TASK OBJECTIVE »
Reproduce every line of the records below, changing nothing.

— START OF GIVEN RECORDS —

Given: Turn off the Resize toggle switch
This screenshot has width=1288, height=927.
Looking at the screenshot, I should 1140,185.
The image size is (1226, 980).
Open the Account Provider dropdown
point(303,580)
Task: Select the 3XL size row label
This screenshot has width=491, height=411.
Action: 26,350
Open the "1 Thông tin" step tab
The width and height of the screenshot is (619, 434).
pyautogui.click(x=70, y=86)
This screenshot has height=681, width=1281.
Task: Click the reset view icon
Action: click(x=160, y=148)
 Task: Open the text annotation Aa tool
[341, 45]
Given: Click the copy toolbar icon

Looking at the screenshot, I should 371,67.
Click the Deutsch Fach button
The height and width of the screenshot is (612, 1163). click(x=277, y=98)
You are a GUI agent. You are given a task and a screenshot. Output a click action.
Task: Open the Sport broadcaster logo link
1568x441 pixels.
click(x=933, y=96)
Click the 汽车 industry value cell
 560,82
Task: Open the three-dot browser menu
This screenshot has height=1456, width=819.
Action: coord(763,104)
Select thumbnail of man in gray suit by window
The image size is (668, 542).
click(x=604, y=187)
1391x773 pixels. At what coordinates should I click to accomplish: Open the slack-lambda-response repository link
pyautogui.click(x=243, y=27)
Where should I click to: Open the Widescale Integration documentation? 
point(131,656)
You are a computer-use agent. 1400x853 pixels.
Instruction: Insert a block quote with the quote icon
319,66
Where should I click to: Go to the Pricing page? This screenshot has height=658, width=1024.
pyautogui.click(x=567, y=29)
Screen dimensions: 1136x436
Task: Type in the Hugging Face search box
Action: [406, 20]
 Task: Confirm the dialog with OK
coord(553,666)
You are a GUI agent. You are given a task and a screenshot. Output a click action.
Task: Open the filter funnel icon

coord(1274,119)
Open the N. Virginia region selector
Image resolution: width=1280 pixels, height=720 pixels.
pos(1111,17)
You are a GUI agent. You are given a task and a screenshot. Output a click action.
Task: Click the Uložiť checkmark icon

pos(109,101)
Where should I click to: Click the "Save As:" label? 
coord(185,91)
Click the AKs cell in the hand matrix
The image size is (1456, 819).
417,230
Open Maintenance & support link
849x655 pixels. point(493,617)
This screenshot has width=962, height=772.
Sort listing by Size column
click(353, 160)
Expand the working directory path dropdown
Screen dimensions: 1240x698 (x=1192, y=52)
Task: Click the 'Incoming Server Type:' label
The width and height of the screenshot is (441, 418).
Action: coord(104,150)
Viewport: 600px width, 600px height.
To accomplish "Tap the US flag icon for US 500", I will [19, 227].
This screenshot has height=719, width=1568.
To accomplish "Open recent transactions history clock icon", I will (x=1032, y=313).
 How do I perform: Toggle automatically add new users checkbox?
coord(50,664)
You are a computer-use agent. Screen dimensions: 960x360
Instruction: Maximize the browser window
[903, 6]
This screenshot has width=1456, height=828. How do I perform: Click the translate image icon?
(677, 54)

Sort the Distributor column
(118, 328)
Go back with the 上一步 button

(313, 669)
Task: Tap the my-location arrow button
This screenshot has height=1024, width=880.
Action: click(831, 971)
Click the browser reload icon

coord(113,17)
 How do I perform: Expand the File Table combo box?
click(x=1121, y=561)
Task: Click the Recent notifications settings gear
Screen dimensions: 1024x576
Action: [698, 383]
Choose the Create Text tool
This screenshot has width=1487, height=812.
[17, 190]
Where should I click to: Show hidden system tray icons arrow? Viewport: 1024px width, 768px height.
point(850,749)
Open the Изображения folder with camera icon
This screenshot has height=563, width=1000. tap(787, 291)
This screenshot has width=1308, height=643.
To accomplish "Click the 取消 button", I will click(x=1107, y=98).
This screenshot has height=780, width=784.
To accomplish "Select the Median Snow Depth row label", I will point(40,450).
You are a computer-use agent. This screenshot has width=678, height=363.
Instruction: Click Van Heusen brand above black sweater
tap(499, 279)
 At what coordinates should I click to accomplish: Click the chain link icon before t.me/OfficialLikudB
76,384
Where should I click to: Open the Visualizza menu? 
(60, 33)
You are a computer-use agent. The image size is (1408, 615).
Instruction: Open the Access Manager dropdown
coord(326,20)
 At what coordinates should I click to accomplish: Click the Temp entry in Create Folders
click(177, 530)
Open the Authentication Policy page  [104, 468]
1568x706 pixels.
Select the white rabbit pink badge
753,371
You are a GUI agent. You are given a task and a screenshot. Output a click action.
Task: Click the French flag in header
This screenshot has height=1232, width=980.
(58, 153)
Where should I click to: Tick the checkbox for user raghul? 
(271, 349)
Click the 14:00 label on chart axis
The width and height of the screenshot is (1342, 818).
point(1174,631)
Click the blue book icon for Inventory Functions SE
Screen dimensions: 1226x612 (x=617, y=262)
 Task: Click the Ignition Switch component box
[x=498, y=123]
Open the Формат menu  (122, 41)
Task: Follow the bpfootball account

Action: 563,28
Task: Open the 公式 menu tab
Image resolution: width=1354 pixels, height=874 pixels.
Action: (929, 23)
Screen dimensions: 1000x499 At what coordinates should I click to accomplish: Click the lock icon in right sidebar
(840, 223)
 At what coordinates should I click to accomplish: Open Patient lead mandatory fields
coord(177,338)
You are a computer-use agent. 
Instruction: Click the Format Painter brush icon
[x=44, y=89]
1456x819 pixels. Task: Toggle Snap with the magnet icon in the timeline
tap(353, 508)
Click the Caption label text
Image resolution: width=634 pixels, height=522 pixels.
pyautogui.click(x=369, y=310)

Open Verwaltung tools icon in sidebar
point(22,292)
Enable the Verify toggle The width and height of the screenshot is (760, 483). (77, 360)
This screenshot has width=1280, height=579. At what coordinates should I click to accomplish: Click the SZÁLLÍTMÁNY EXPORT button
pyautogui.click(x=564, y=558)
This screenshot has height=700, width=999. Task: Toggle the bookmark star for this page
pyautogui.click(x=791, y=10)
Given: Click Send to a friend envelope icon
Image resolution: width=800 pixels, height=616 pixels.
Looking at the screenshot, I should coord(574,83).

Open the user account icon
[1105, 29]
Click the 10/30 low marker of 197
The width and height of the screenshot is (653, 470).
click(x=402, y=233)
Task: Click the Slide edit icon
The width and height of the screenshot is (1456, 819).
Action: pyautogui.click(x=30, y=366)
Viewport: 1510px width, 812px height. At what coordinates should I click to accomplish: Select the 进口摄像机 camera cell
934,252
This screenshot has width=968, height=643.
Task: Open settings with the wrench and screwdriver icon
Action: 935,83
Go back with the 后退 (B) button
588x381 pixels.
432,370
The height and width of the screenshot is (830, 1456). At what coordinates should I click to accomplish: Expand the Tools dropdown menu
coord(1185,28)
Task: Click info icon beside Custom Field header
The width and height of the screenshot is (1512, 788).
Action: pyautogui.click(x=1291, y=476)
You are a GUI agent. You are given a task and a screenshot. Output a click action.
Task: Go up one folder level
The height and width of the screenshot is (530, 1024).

— END OF GIVEN RECORDS —

SOLUTION »
Given: Turn off the Resize toggle switch
This screenshot has width=1288, height=927.
Looking at the screenshot, I should 1140,185.
The image size is (1226, 980).
Open the Account Provider dropdown
point(303,580)
Task: Select the 3XL size row label
This screenshot has width=491, height=411.
Action: 26,350
Open the "1 Thông tin" step tab
The width and height of the screenshot is (619, 434).
pyautogui.click(x=70, y=86)
This screenshot has height=681, width=1281.
Task: Click the reset view icon
Action: click(x=160, y=148)
 Task: Open the text annotation Aa tool
[341, 45]
Given: Click the copy toolbar icon

Looking at the screenshot, I should 371,67.
Click the Deutsch Fach button
The height and width of the screenshot is (612, 1163). click(x=277, y=98)
You are a GUI agent. You are given a task and a screenshot. Output a click action.
Task: Open the Sport broadcaster logo link
1568x441 pixels.
click(x=933, y=96)
Click the 汽车 industry value cell
 560,82
Task: Open the three-dot browser menu
This screenshot has height=1456, width=819.
Action: coord(763,104)
Select thumbnail of man in gray suit by window
The image size is (668, 542).
click(x=604, y=187)
1391x773 pixels. At what coordinates should I click to accomplish: Open the slack-lambda-response repository link
pyautogui.click(x=243, y=27)
Where should I click to: Open the Widescale Integration documentation? 
point(131,656)
You are a computer-use agent. 1400x853 pixels.
Instruction: Insert a block quote with the quote icon
319,66
Where should I click to: Go to the Pricing page? This screenshot has height=658, width=1024.
pyautogui.click(x=567, y=29)
Screen dimensions: 1136x436
Task: Type in the Hugging Face search box
Action: [406, 20]
 Task: Confirm the dialog with OK
coord(553,666)
You are a GUI agent. You are given a task and a screenshot. Output a click action.
Task: Open the filter funnel icon

coord(1274,119)
Open the N. Virginia region selector
Image resolution: width=1280 pixels, height=720 pixels.
pos(1111,17)
You are a GUI agent. You are given a task and a screenshot. Output a click action.
Task: Click the Uložiť checkmark icon

pos(109,101)
Where should I click to: Click the "Save As:" label? 
coord(185,91)
Click the AKs cell in the hand matrix
The image size is (1456, 819).
417,230
Open Maintenance & support link
849x655 pixels. point(493,617)
This screenshot has width=962, height=772.
Sort listing by Size column
click(353, 160)
Expand the working directory path dropdown
Screen dimensions: 1240x698 (x=1192, y=52)
Task: Click the 'Incoming Server Type:' label
The width and height of the screenshot is (441, 418).
Action: coord(104,150)
Viewport: 600px width, 600px height.
To accomplish "Tap the US flag icon for US 500", I will [19, 227].
This screenshot has height=719, width=1568.
To accomplish "Open recent transactions history clock icon", I will (x=1032, y=313).
 How do I perform: Toggle automatically add new users checkbox?
coord(50,664)
You are a computer-use agent. Screen dimensions: 960x360
Instruction: Maximize the browser window
[903, 6]
This screenshot has width=1456, height=828. How do I perform: Click the translate image icon?
(677, 54)

Sort the Distributor column
(118, 328)
Go back with the 上一步 button

(313, 669)
Task: Tap the my-location arrow button
This screenshot has height=1024, width=880.
Action: click(831, 971)
Click the browser reload icon

coord(113,17)
 How do I perform: Expand the File Table combo box?
click(x=1121, y=561)
Task: Click the Recent notifications settings gear
Screen dimensions: 1024x576
Action: [698, 383]
Choose the Create Text tool
This screenshot has width=1487, height=812.
[17, 190]
Where should I click to: Show hidden system tray icons arrow? Viewport: 1024px width, 768px height.
point(850,749)
Open the Изображения folder with camera icon
This screenshot has height=563, width=1000. tap(787, 291)
This screenshot has width=1308, height=643.
To accomplish "Click the 取消 button", I will click(x=1107, y=98).
This screenshot has height=780, width=784.
To accomplish "Select the Median Snow Depth row label", I will point(40,450).
You are a computer-use agent. This screenshot has width=678, height=363.
Instruction: Click Van Heusen brand above black sweater
tap(499, 279)
 At what coordinates should I click to accomplish: Click the chain link icon before t.me/OfficialLikudB
76,384
Where should I click to: Open the Visualizza menu? 
(60, 33)
You are a computer-use agent. The image size is (1408, 615).
Instruction: Open the Access Manager dropdown
coord(326,20)
 At what coordinates should I click to accomplish: Click the Temp entry in Create Folders
click(177, 530)
Open the Authentication Policy page  [104, 468]
1568x706 pixels.
Select the white rabbit pink badge
753,371
You are a GUI agent. You are given a task and a screenshot. Output a click action.
Task: Click the French flag in header
This screenshot has height=1232, width=980.
(58, 153)
Where should I click to: Tick the checkbox for user raghul? 
(271, 349)
Click the 14:00 label on chart axis
The width and height of the screenshot is (1342, 818).
point(1174,631)
Click the blue book icon for Inventory Functions SE
Screen dimensions: 1226x612 (x=617, y=262)
 Task: Click the Ignition Switch component box
[x=498, y=123]
Open the Формат menu  (122, 41)
Task: Follow the bpfootball account

Action: 563,28
Task: Open the 公式 menu tab
Image resolution: width=1354 pixels, height=874 pixels.
Action: (929, 23)
Screen dimensions: 1000x499 At what coordinates should I click to accomplish: Click the lock icon in right sidebar
(840, 223)
 At what coordinates should I click to accomplish: Open Patient lead mandatory fields
coord(177,338)
You are a computer-use agent. 
Instruction: Click the Format Painter brush icon
[x=44, y=89]
1456x819 pixels. Task: Toggle Snap with the magnet icon in the timeline
tap(353, 508)
Click the Caption label text
Image resolution: width=634 pixels, height=522 pixels.
pyautogui.click(x=369, y=310)

Open Verwaltung tools icon in sidebar
point(22,292)
Enable the Verify toggle The width and height of the screenshot is (760, 483). (77, 360)
This screenshot has width=1280, height=579. At what coordinates should I click to accomplish: Click the SZÁLLÍTMÁNY EXPORT button
pyautogui.click(x=564, y=558)
This screenshot has height=700, width=999. Task: Toggle the bookmark star for this page
pyautogui.click(x=791, y=10)
Given: Click Send to a friend envelope icon
Image resolution: width=800 pixels, height=616 pixels.
Looking at the screenshot, I should coord(574,83).

Open the user account icon
[1105, 29]
Click the 10/30 low marker of 197
The width and height of the screenshot is (653, 470).
click(x=402, y=233)
Task: Click the Slide edit icon
The width and height of the screenshot is (1456, 819).
Action: pyautogui.click(x=30, y=366)
Viewport: 1510px width, 812px height. At what coordinates should I click to accomplish: Select the 进口摄像机 camera cell
934,252
This screenshot has width=968, height=643.
Task: Open settings with the wrench and screwdriver icon
Action: 935,83
Go back with the 后退 (B) button
588x381 pixels.
432,370
The height and width of the screenshot is (830, 1456). At what coordinates should I click to accomplish: Expand the Tools dropdown menu
coord(1185,28)
Task: Click info icon beside Custom Field header
The width and height of the screenshot is (1512, 788).
Action: pyautogui.click(x=1291, y=476)
You are a GUI agent. You are given a task and a screenshot. Output a click action.
Task: Go up one folder level
The height and width of the screenshot is (530, 1024).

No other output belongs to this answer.